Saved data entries
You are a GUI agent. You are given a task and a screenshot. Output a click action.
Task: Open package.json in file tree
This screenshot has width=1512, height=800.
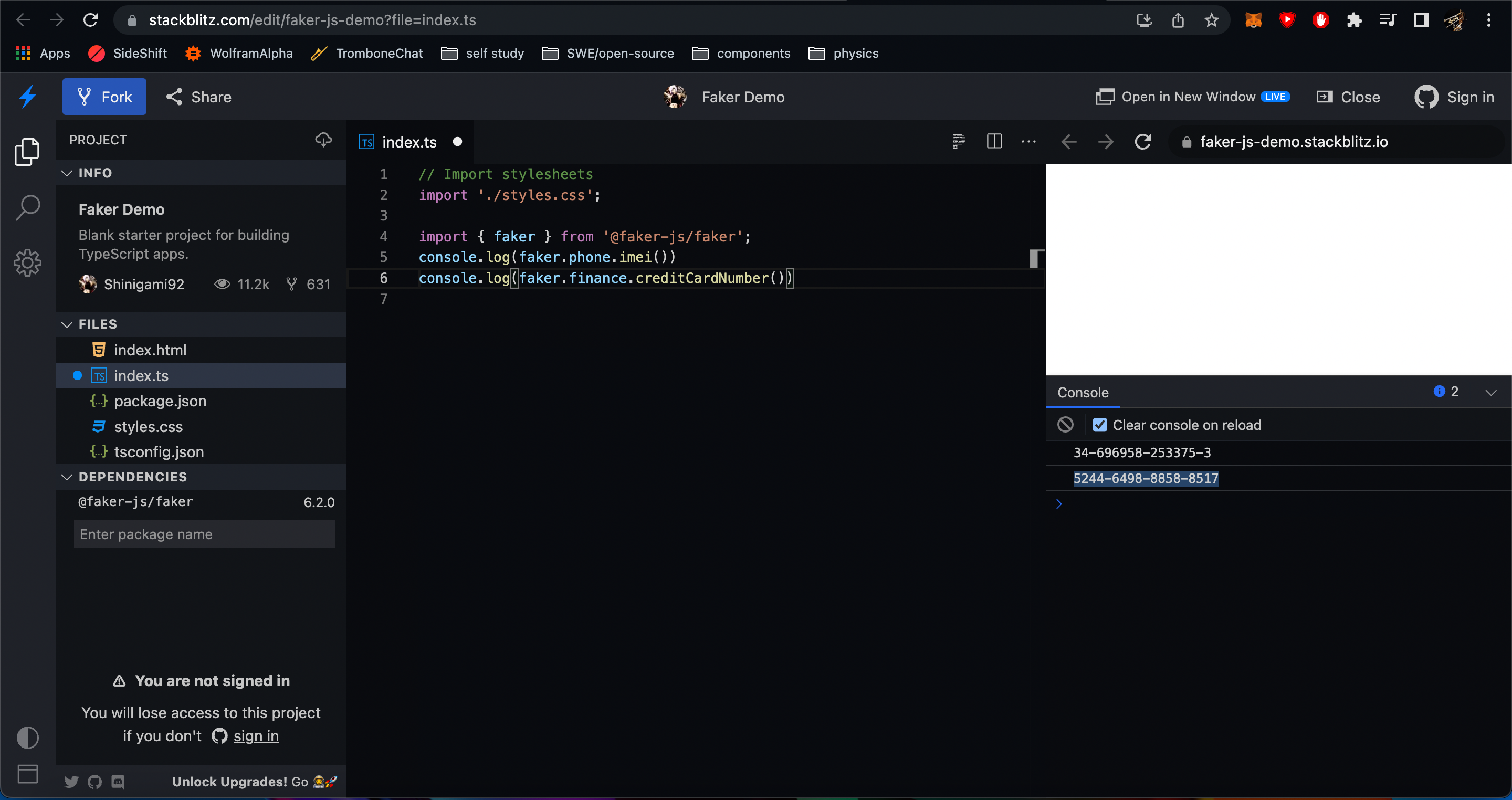(160, 401)
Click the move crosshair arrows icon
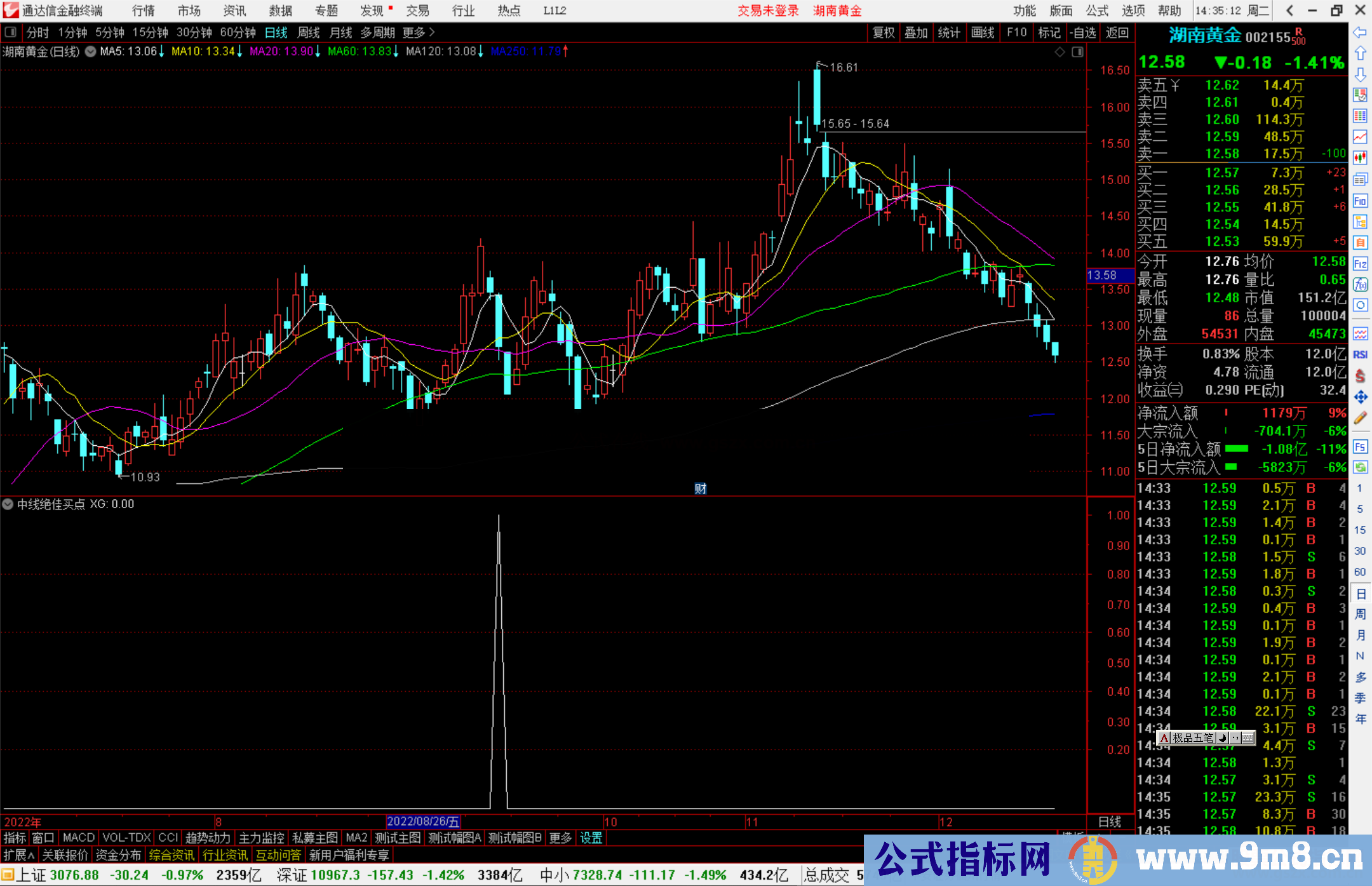This screenshot has height=886, width=1372. pyautogui.click(x=1360, y=397)
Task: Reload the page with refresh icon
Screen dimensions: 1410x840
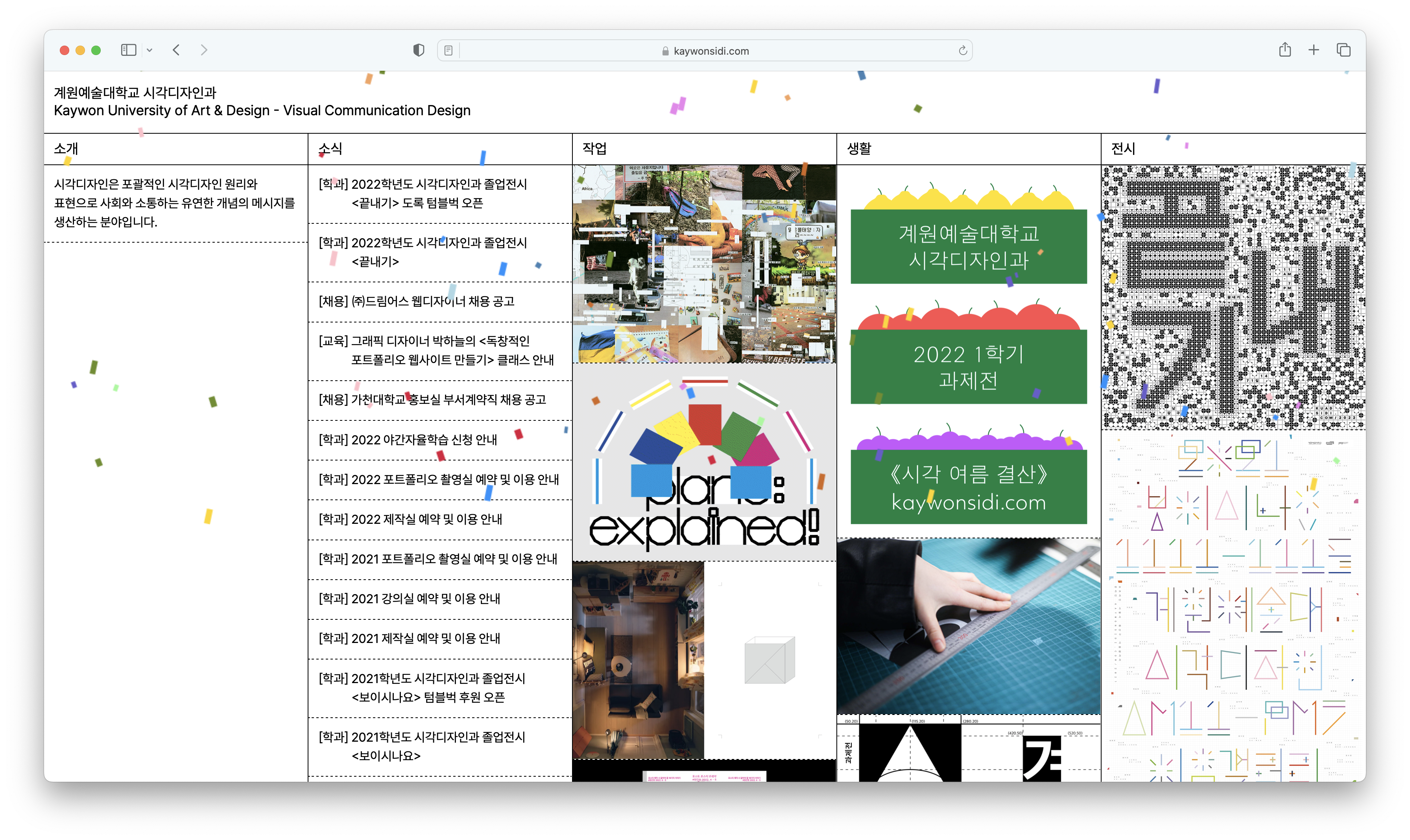Action: pos(962,51)
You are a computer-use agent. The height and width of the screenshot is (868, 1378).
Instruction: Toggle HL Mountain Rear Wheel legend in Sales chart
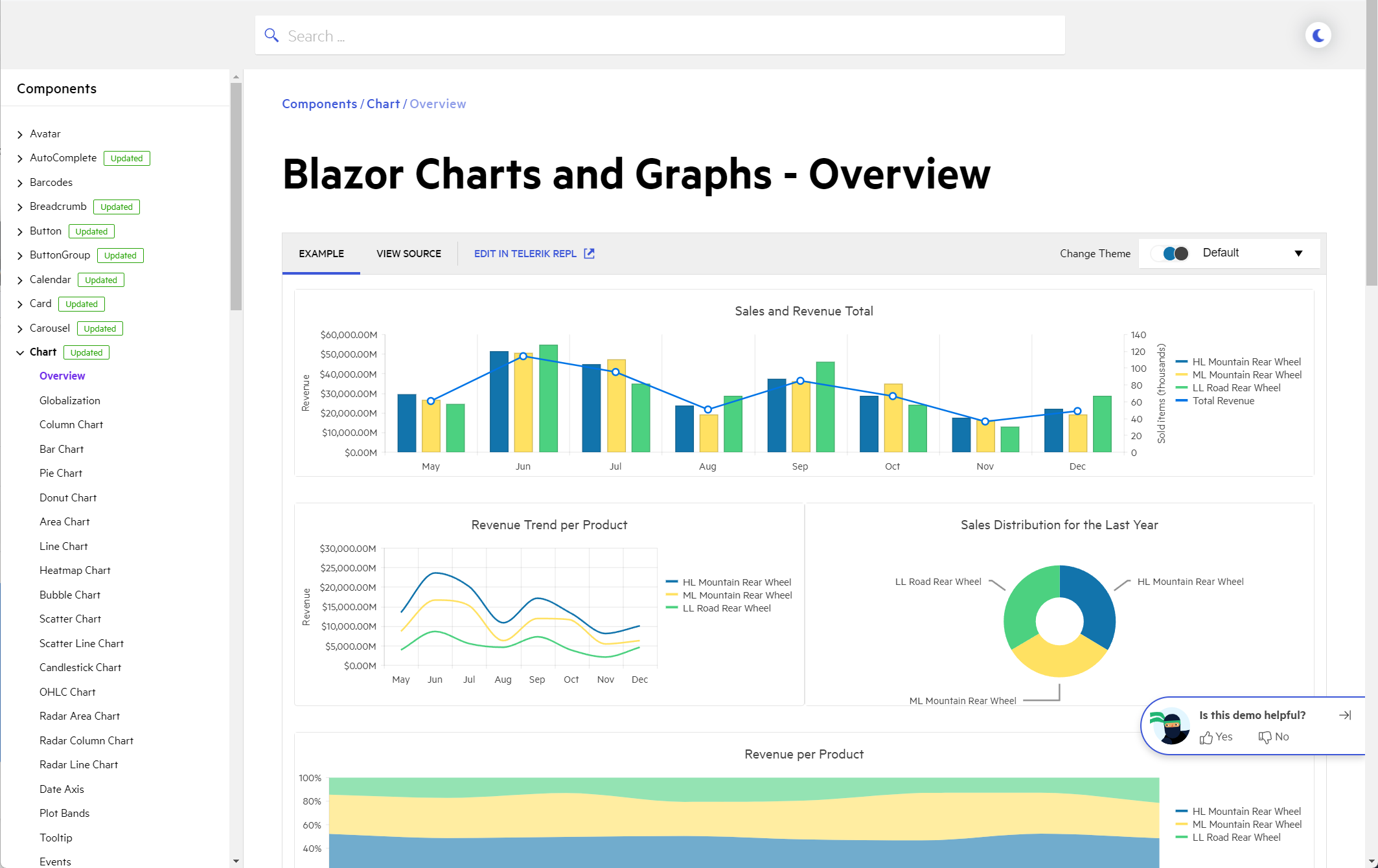pyautogui.click(x=1246, y=362)
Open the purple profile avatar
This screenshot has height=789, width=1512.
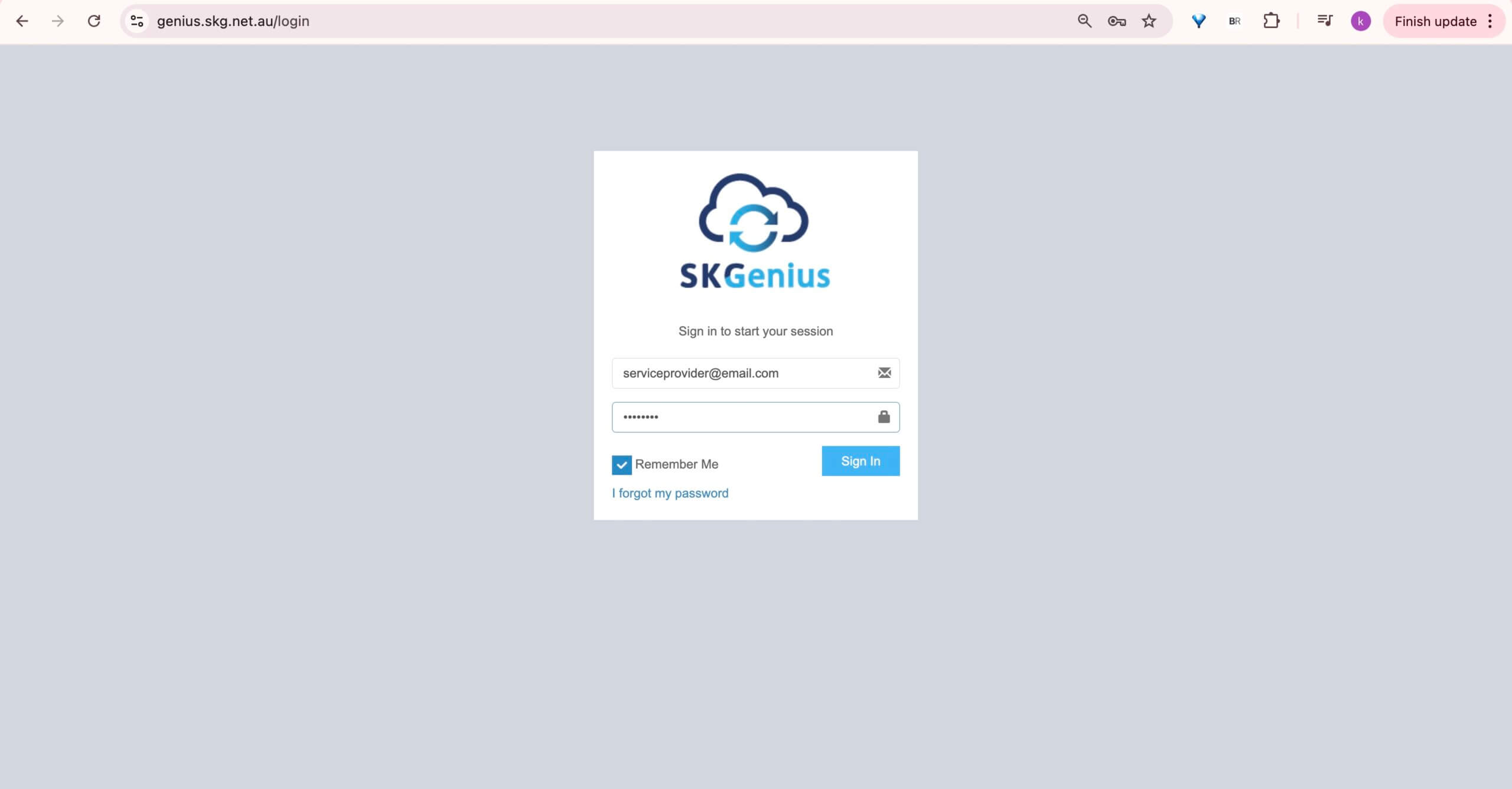(x=1361, y=21)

▶ ACTION ITEM
Could you transcribe exactly the lines from the one with "This screenshot has width=1512, height=800." through the end of the data, both ends included, and nothing else, skipping the pictures?

▶ REPLY TO THE TASK
This screenshot has width=1512, height=800.
(160, 401)
Click the move crosshair arrows icon
This screenshot has height=886, width=1372. pyautogui.click(x=1360, y=397)
Task: Reload the page with refresh icon
Screen dimensions: 1410x840
Action: pos(962,51)
You are a computer-use agent. The height and width of the screenshot is (868, 1378).
Instruction: Toggle HL Mountain Rear Wheel legend in Sales chart
pyautogui.click(x=1246, y=362)
Open the purple profile avatar
This screenshot has height=789, width=1512.
(x=1361, y=21)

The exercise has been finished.